How are journals cited? characterizing journal citations by type of
citation
- URL: http://arxiv.org/abs/2102.11043v1
- Date: Mon, 22 Feb 2021 14:15:50 GMT
- Title: How are journals cited? characterizing journal citations by type of
citation
- Authors: Domenic Rosati
- Abstract summary: We present initial results on the statistical characterization of citations to journals based on citation function.

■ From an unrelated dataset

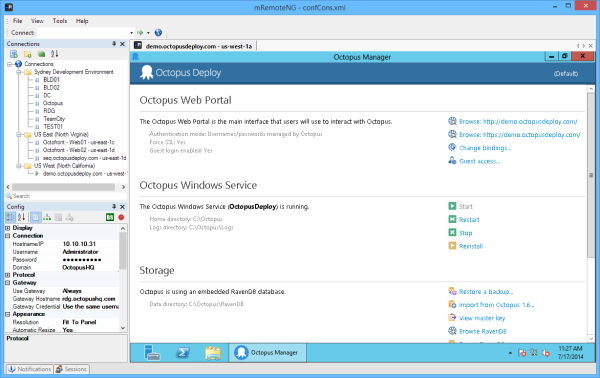Open the Connect combo box dropdown
Viewport: 600px width, 378px height.
pos(131,33)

We also present initial results of characterizing the ratio of supports and disputes received by a journal as a potential indicator of quality.
- Score: 0.0
- License: http://creativecommons.org/licenses/by-nc-sa/4.0/
- Abstract: Evaluation of journals for quality is one of the dominant themes of
bibliometrics since journals are the primary venue of vetting and distribution
of scholarship. There are many criticisms of quantifying journal impact with
bibliometrics including disciplinary differences among journals, what source
materials are used, time windows for the inclusion of works to measure, and
skewness of citation distributions (Lariviere & Sugimoto, 2019). However,
despite various attempts to remediate these in newly proposed indicators such
as SJR, SNIP, and Eigenfactor (Walters, 2017) indicators still remain based on
citation counts and fail to acknowledge the critical differences that the type
of citation made, whether it's supporting or disputing a work when quantifying
journal impact. While various programs have been suggested to apply and
encompass citation content analysis within bibliometrics projects, citation
content analysis has not been done at the scale needed in order to supplement
quantitate journal citation analysis until the scite citation index was
produced. Using this citation index containing citation types based on citation
function (supporting, disputing, or mentioning) we present initial results on
the statistical characterization of citations to journals based on citation
function. We also present initial results of characterizing the ratio of
supports and disputes received by a journal as a potential indicator of quality
and show two interesting results: the ratio of supports and disputes do not
correlate with total citations and that the distribution of this ratio is not
skewed showing a normal distribution. We conclude with a proposal for future
research using citation analysis qualified by citation function as well as the
implications of performing bibliometrics tasks such as research evaluation and
information retrieval using citation function.